* [Passage to read]:
···

Leafing through a book of historic Tuscan villas, I was struck again and again by their masterful use of coffering. The coffered ceiling—a grid of beams and crossbeams with sunken panels filling the rectangles between them—has been around since ancient Greece and Rome, when it was usually made of stone or concrete. But it made a grand reappeared during the early Renaissance, when elaborately decorated timber versions began to grace the great halls of Italian palazzos, English castles, and French chateaux. A little research showed me that, given the right setting, the coffered ceiling has lost none of its architectural power and charm. Here are three recent examples made of American hardwood that I found particularly compelling.
Even though it’s located on an estate in Hillsborough, CA, you’d be forgiven for thinking this imposing yet comfortable living room is in a 17th-century French chateau. At more than 8,000 square feet, the residence certainly has the grand proportions of a Loire Valley manor, but it began life as a contemporary American home built in 1972. Its current Francophile owner has spent the last several years transforming it into a convincing replica of a Louis XIII-style country house. One of the first design strategies was to install coffered ceilings since they were a signature architectural element of the period. Stately yet simple, the box beams are made of hickory in a light honey-color finish, which helps keep them from appearing overwhelmingly massive. The same hardwood and finish are used for the window casings and frames and for the parquet floor, which is laid in a classic herringbone pattern—another signature of the period.
Another strategy for keeping large-scale box beams from overwhelming a space—especially when it’s only 10 feet high—is to paint the entire coffered ceiling a single color. That’s what Crisp Architects have done in this master bedroom, part of an addition to a 19th-century farmhouse that’s now a country retreat in upstate New York. They’ve used Benjamin Moore “Decorator’s White,” a classic shade that’s pure without being cold. Subtle trim adorns the beams and other millwork—all of it custom-made in poplar by Feldweg & Freeman Woodworking—animating the painted elements so they feel light and elegant. Wide planks of another hardwood, black walnut, cover the floor, its warm burnished color and rich characterful grain contrasting perfectly with the room’s predominantly cool and collected palette. Rather than producing a grand effect, the coffering here creates a sense of intimacy and security. What more could you ask for in a bedroom?

···

Continue the article on coffered ceilings from the point where it stops.

···

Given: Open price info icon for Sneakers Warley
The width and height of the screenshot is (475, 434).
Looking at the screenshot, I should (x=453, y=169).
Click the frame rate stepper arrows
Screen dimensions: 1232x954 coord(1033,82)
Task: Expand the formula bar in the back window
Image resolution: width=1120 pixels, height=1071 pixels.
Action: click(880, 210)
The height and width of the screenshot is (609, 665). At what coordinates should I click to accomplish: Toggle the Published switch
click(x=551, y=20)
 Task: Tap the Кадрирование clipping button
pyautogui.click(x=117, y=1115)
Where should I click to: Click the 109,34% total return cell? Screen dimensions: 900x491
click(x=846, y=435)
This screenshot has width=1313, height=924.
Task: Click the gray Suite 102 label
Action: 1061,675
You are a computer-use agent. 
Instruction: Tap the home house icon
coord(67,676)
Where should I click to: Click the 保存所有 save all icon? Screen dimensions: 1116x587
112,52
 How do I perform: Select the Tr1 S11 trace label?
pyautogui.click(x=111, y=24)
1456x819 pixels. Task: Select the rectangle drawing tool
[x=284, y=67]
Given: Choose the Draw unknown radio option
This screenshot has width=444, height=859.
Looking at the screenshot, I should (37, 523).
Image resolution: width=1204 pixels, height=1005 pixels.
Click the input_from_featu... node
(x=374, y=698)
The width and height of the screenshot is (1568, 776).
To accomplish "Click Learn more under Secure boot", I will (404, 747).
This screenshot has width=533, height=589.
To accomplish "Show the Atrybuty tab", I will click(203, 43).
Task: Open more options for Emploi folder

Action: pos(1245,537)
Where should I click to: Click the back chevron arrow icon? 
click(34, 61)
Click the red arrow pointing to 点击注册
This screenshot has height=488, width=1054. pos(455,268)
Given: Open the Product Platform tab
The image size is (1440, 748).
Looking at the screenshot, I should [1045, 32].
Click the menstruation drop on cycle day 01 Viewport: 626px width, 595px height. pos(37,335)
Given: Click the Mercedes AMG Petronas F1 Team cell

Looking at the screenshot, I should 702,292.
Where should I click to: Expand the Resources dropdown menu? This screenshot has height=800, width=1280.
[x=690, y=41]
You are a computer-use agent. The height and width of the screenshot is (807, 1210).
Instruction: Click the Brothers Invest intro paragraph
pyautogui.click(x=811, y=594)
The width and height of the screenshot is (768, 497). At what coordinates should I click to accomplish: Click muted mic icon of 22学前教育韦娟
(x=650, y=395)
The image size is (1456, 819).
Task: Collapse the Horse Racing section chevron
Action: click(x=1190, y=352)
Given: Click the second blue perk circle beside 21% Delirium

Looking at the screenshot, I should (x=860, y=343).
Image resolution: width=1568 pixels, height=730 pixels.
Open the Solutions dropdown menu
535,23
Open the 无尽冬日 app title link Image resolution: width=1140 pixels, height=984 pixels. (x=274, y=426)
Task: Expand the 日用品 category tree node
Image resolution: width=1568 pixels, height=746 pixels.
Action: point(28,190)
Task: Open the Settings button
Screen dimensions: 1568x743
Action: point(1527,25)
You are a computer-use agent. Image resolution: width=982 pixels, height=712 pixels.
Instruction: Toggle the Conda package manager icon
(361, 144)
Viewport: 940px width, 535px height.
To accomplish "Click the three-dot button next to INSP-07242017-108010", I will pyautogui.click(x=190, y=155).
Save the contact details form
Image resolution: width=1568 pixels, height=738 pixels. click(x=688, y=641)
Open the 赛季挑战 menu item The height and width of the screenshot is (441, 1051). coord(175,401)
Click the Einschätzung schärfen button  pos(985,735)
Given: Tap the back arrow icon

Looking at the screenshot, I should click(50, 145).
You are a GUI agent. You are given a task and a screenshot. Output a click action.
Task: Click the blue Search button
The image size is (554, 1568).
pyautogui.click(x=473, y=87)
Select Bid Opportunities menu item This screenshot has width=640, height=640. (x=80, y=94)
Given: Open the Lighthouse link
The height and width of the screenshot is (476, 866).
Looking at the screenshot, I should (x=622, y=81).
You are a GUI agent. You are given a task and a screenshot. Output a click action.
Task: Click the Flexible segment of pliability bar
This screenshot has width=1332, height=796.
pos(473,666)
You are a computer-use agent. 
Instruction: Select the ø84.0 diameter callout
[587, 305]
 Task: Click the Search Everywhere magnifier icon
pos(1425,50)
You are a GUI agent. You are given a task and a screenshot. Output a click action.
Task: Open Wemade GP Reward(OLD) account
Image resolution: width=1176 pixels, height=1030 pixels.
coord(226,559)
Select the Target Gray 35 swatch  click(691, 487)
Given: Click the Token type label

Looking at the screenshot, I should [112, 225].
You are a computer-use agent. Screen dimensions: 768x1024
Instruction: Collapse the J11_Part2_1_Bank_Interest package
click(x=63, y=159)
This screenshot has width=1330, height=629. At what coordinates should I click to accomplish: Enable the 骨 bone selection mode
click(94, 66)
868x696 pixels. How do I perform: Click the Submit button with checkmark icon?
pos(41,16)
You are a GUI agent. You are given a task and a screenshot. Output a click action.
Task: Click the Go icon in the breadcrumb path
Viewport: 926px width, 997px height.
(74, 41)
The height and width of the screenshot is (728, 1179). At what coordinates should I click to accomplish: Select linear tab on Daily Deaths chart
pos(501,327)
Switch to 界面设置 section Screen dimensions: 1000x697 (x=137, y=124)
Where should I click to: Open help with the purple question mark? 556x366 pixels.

···

* [Response for this exercise]:
Understated elegance is the watchword in a new house in Atherton, CA, designed and built by Pacific Peninsula Group. The living room features a coffered ceiling that’s a model of subtlety and restraint. Although the space is long and lofty, the box beams are neither broad nor deep, so the coffers are shallow and unobtrusive. Decorative, not structural, their principal function is to break up the vast expanse of the ceiling, which would be visually monotonous—an oppressive blank rectangle—without any surface ornament. Clerestory windows at ceiling level allow natural light to play across the coffers during the day, providing a constantly changing shadow landscape. In a daring move, the maple coffering, window frames, and millwork, along with all the walls, are painted one color: Pratt & Lambert “Gray Moiré.” This creamy barely-there shade not only unifies the quietly sumptuous space but also leaves the light, textures, and proportions of the room to supply a low-key sense of drama.
3788 Route 44
Millbrook, NY 12545
Feldweg & Freeman Woodworking
1051 Salt Point Turnpike
Pleasant Valley, NY 12569
Pacific Peninsula Group
718 Oak Grove Ave.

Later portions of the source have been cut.